Instruction. Copy the passage on Whig history in the history of science below word for word, keeping every character unchanged.

In studying the history of science we have to be careful to avoid what some historians call "Whig history". The Whigs were a political party in England (and in the U.S. until 1856). They were supporters of the English constitution, and tended to view history in terms of their own beliefs. In the history of science this view interprets history in reference to an up-to-date science textbook. Greeks who believed in atoms are heroes, those who didn't are stuck-in-the-mud. For example, Janet Browne, in her biography of Charles Darwin, talks about Charles Lyell, whose geological theory influenced Darwin's thnking:
Lyell turned history to his advantage by giving a long and cleverly argued account of the course of geological endeavour from antiquity to the nineteenth century in which everyone who held the same general idea as he did was praised and the the rest dismissed as "unscientific" in blatantly one-sided style. Like the Whig historians whom he greatly admired, he recreated the history of his subject from the position of the author, not just as one in which the past creaked panifully towards the present, but also as a story in which certain inviolate truhts of nature and liberal principles of thought (as seen by Lyell) were progressively revealed to scholars through the ages.

[Entries drawn from a collection]
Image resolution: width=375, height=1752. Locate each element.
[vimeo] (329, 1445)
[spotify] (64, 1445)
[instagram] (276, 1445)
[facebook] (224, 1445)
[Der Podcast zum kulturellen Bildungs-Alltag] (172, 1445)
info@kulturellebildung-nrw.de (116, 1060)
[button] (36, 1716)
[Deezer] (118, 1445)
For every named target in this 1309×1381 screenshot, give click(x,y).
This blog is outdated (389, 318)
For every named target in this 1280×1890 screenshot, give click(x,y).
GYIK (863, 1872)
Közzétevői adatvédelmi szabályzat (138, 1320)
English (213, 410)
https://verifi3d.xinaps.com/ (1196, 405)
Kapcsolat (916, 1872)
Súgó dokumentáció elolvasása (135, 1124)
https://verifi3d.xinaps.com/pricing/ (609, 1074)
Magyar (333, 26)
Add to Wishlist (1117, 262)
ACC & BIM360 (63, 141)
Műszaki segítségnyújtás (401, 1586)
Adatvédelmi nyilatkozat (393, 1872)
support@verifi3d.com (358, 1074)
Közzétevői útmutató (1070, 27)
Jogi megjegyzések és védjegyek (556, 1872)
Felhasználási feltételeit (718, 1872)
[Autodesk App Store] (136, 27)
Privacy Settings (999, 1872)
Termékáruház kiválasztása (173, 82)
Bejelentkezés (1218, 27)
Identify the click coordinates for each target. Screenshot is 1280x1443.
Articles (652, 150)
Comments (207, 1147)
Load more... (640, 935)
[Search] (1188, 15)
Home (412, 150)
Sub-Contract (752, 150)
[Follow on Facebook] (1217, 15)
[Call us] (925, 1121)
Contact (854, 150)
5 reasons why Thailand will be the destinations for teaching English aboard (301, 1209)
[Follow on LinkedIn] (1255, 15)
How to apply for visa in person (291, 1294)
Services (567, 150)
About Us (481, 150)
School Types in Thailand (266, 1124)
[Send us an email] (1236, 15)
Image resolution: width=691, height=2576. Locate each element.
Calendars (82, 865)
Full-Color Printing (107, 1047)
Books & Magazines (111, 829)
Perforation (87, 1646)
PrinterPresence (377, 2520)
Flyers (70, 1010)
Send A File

Written reply.
In studying the history of science we have to be careful to avoid what some historians call "Whig history". The Whigs were a political party in England (and in the U.S. until 1856). They were supporters of the English constitution, and tended to view history in terms of their own beliefs. In the history of science this view interprets history in reference to an up-to-date science textbook. Greeks who believed in atoms are heroes, those who didn't are stuck-in-the-mud. For example, Janet Browne, in her biography of Charles Darwin, talks about Charles Lyell, whose geological theory influenced Darwin's thnking:
Lyell turned history to his advantage by giving a long and cleverly argued account of the course of geological endeavour from antiquity to the nineteenth century in which everyone who held the same general idea as he did was praised and the the rest dismissed as "unscientific" in blatantly one-sided style. Like the Whig historians whom he greatly admired, he recreated the history of his subject from the position of the author, not just as one in which the past creaked panifully towards the present, but also as a story in which certain inviolate truhts of nature and liberal principles of thought (as seen by Lyell) were progressively revealed to scholars through the ages.